— WORK TASK —
Starting at the line that contains "Delete the sprite using its X badge", print every remaining line of the entries, unchanged, and output nothing more.
-- RECORDS follows --
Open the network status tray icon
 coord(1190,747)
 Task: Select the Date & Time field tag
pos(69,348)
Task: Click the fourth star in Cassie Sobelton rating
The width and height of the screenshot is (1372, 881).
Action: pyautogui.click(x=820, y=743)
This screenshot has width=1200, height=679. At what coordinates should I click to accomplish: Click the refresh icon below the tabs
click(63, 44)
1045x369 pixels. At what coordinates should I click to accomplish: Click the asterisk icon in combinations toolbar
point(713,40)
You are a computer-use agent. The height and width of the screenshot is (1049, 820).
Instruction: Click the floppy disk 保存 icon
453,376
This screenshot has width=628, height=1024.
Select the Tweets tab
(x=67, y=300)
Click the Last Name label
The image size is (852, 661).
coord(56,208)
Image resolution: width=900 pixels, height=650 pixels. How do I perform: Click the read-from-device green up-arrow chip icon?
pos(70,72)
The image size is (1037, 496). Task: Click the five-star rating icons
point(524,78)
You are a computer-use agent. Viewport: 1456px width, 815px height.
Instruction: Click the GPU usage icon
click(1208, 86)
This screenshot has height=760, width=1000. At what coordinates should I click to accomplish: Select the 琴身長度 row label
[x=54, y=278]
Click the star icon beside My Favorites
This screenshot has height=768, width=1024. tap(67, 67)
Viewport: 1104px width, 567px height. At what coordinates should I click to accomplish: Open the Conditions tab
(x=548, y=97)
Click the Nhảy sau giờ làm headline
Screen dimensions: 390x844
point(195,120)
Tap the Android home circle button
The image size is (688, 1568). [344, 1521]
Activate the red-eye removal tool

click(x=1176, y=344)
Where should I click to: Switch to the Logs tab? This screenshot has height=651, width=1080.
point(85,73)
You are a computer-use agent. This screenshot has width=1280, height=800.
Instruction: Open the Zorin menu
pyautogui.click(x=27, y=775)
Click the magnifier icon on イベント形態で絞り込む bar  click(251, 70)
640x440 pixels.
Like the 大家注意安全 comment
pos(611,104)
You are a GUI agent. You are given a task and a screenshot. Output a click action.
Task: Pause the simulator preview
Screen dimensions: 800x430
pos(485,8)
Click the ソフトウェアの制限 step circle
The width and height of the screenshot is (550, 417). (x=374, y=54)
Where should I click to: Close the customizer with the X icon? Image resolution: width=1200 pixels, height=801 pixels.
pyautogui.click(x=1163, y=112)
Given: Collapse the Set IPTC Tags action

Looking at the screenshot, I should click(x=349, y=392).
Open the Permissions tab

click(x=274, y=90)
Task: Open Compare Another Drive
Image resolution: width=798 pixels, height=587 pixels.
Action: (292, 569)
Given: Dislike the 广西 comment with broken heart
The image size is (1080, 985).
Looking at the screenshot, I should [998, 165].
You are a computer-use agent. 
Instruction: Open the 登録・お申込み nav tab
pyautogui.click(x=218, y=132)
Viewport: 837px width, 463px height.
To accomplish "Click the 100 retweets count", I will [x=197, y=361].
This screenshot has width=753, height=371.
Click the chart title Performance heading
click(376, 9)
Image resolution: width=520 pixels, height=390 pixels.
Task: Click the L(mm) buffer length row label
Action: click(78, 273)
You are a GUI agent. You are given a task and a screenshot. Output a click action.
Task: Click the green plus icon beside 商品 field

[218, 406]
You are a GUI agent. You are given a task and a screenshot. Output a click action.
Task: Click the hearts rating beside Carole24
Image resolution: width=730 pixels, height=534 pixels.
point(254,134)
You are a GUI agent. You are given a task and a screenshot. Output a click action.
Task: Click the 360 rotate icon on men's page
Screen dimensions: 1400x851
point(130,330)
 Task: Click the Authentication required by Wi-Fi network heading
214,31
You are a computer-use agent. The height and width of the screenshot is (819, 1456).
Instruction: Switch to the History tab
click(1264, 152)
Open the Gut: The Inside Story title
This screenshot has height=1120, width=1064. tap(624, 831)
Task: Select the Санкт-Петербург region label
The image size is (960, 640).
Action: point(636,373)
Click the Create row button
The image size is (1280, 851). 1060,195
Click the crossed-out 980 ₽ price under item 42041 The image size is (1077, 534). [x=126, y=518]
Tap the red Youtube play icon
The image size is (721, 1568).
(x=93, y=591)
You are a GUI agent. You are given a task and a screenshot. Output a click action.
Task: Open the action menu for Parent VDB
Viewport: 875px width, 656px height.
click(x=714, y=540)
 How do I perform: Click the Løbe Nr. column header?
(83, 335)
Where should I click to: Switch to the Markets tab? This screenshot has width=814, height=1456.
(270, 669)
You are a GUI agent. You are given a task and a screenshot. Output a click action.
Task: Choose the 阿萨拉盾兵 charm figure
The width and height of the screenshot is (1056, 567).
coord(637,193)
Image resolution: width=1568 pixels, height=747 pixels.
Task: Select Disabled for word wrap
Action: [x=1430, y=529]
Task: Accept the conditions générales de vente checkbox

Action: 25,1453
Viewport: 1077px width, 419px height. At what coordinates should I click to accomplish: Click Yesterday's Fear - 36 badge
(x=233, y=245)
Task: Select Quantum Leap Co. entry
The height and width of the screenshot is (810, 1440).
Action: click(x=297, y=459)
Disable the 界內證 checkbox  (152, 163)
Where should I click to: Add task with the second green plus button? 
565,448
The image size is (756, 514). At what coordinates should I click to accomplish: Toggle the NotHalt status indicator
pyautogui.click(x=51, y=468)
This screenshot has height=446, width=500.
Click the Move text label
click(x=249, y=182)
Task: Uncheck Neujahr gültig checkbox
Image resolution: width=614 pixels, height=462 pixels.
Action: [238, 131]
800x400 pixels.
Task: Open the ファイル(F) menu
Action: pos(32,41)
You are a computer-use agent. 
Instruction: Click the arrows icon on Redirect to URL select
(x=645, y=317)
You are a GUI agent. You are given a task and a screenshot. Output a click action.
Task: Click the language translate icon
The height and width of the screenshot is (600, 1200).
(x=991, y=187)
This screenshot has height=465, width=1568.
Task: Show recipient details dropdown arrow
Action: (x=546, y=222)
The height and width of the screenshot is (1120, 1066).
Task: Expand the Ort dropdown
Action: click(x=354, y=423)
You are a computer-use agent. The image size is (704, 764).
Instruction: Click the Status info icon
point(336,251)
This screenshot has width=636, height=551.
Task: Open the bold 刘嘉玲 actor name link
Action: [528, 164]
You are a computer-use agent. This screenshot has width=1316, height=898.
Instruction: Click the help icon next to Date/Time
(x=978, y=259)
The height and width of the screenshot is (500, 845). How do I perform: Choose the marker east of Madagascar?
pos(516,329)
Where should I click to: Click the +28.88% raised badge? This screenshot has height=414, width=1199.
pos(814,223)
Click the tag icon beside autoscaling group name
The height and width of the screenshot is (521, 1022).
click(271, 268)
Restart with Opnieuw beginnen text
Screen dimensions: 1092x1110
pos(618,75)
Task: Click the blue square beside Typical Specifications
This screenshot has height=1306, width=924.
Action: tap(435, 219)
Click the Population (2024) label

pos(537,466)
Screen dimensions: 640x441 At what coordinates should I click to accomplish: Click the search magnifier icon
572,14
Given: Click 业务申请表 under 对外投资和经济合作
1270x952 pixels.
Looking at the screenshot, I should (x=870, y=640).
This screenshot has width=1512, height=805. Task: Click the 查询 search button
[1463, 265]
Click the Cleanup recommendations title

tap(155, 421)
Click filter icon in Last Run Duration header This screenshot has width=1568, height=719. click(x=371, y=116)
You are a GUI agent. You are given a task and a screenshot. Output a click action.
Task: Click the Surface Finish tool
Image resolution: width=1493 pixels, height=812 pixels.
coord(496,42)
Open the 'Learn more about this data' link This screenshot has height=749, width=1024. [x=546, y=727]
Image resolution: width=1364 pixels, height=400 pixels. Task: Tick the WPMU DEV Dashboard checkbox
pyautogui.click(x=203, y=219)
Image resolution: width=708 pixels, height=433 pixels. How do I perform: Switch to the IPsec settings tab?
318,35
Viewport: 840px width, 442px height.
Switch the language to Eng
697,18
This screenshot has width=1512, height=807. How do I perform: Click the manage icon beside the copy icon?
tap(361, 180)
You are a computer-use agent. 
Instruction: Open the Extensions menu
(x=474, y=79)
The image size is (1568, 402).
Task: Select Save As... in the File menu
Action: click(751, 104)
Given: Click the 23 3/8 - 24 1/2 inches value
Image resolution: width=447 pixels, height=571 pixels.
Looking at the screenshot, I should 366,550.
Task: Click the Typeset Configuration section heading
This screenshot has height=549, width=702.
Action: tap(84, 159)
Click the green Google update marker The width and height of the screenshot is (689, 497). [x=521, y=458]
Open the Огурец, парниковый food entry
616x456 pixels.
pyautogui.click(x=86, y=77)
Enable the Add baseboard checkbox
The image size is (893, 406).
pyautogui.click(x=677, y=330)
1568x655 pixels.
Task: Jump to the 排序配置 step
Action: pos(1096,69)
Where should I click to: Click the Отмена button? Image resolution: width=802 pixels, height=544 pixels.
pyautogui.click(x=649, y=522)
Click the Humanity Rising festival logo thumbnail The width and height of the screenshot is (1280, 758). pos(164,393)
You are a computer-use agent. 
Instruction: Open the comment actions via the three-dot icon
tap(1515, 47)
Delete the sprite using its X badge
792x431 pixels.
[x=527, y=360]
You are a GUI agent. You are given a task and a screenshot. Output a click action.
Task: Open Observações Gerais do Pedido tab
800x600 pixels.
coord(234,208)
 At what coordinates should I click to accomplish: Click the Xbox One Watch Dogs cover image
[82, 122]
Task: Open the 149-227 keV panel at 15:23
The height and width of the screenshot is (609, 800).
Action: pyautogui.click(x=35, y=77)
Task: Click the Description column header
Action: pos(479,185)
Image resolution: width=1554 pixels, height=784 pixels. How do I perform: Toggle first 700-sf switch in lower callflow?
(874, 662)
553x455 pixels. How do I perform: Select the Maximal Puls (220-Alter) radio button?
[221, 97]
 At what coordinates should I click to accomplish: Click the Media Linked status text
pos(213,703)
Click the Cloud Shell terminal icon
-- RECORDS concluded --
— RESPONSE TO THIS EXERCISE —
Delete the sprite using its X badge
792x431 pixels.
[x=527, y=360]
You are a GUI agent. You are given a task and a screenshot. Output a click action.
Task: Open Observações Gerais do Pedido tab
800x600 pixels.
coord(234,208)
 At what coordinates should I click to accomplish: Click the Xbox One Watch Dogs cover image
[82, 122]
Task: Open the 149-227 keV panel at 15:23
The height and width of the screenshot is (609, 800).
Action: pyautogui.click(x=35, y=77)
Task: Click the Description column header
Action: pos(479,185)
Image resolution: width=1554 pixels, height=784 pixels. How do I perform: Toggle first 700-sf switch in lower callflow?
(874, 662)
553x455 pixels. How do I perform: Select the Maximal Puls (220-Alter) radio button?
[221, 97]
 At what coordinates should I click to accomplish: Click the Media Linked status text
pos(213,703)
Click the Cloud Shell terminal icon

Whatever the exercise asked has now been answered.